SCEC Award Number 22144 View PDF
Proposal Category Individual Proposal (Integration and Theory)
Proposal Title Can asymmetric surface topography impact through-going rupture across branch fault systems?
Investigator(s)
Name Organization
Roby Douilly University of California, Riverside
Other Participants
SCEC Priorities 1d, 4a, 1e SCEC Groups FARM, SAFS, Seismology
Report Due Date 03/15/2023 Date Report Submitted 08/15/2023
Project Abstract
 One of the most important seismological challenges in Southern California is estimating the maximum probable earthquake size along the San Andreas Fault (SAF). Major earthquakes often involve multiple fault segments by propagating across geometric complexities such as branched fault systems. Numerical models of branch faults have described many factors (such as stress, fault geometry) that can affect the ability of rupture to propagate through discontinuities. However, one parameter that has not been explored on branch faults is the effect of asymmetric off-fault topography even though many branch fault systems are located in regions with asymmetric topography. A notable example is the San Andreas and Garlock fault intersection in Southern California. At this location, there is a stark contrast in topographic height across the Garlock fault and across the southern San Andreas Fault. Previous dynamic studies investigating the effect of asymmetric topography on a single fault have demonstrated that topography causes normal stress perturbations during rupture. In this work we use 3D finite element simulations to highlight the effects of topography on the rupture propagation along branch faults. We find that the normal stress perturbations caused by the asymmetric free boundary condition can results in different rupture paths when compared to a model with no topography. This suggests that although dynamic phases are smaller in magnitude than static stress changes, they could be sufficient to cause failure if the branch is weak.

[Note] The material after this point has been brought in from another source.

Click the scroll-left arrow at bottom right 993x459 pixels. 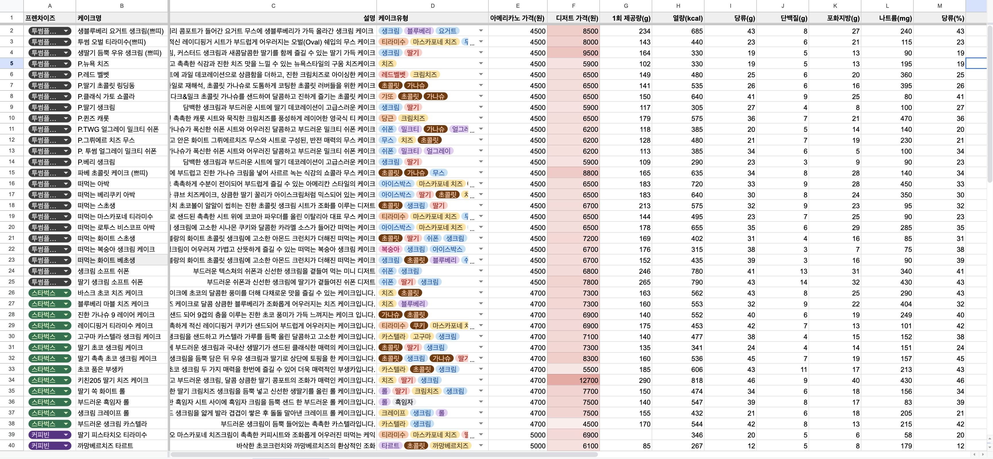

Intellectual Merit Previous rupture dynamic studies have highlighted parameters such as branching angle, stress-orientation and stress heterogeneity that can affect rupture propagation across branch fault systems. However, the results from this study indicate asymmetric topography can significantly influence throughgoing rupture across geometric discontinuities. Our work will advance the science of fault dynamics in regions of geometrical complexity, especially fault branches. The results obtained in this project can be applicable to any complex fault systems located in region with asymmetric topography.
Broader Impacts This work has broader impacts on the assessment of seismic hazard along branch fault systems at locations with asymmetric topography. Branch faults are a type of geometric complexity that are often referred to as “earthquake gates”, because they can either terminate rupture or allow it to keep going. Understanding how topography can prevent or facilitate throughgoing rupture across branch faults is vital to the estimation of potential earthquake size in Southern California for example.
Exemplary Figure Figure 2: Time slices showing slip over time for two models: No topography (left) and Topo2 (right). Note the rupture only propagates onto the branch for the Topo2 model.